> **Records shown**
****************

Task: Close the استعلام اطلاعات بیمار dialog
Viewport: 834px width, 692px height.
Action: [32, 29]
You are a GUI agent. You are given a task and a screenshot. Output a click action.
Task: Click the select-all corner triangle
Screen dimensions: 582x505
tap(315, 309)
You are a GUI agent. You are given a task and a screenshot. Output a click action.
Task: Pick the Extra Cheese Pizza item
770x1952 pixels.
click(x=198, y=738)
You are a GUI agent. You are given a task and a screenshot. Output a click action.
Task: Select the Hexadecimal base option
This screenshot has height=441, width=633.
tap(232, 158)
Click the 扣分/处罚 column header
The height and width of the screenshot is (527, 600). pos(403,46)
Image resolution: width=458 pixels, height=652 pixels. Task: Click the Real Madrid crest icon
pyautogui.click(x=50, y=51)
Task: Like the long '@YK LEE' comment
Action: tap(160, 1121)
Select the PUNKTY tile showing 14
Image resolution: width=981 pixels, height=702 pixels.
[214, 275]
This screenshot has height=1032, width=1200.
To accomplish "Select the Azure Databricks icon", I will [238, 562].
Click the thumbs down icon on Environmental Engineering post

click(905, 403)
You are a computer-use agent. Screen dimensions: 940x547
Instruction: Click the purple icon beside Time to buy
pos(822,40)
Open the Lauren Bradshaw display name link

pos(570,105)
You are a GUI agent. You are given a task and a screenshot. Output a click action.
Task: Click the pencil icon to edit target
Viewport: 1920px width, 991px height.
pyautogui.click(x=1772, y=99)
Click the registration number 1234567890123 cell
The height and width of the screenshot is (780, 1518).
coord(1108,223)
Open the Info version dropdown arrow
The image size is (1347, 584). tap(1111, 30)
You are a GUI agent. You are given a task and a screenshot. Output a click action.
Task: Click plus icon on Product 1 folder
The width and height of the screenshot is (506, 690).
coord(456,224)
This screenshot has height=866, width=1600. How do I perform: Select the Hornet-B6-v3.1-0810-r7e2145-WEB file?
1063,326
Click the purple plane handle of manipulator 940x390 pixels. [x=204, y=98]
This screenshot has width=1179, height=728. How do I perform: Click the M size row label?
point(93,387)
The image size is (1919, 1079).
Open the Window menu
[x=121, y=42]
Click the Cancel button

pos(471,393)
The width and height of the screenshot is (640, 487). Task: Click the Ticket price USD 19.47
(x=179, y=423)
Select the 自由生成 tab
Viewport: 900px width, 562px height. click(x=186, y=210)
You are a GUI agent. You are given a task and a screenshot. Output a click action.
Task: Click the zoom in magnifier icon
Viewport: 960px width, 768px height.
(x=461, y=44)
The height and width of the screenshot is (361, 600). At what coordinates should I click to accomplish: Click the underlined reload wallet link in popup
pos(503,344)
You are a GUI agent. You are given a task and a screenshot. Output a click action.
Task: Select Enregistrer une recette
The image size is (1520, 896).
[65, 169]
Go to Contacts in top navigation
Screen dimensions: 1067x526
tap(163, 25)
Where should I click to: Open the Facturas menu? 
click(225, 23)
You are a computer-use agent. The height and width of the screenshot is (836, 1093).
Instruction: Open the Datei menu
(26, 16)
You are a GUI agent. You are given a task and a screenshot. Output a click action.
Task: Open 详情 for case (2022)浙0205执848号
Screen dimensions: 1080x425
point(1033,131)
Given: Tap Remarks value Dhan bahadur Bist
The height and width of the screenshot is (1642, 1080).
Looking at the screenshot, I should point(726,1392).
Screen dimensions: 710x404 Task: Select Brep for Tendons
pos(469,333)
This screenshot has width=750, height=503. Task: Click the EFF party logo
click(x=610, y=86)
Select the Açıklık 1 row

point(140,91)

****************

> **Task**
Would you please give the number of lines in this material containing the string "computer", with no further text?

> **Your solution**
2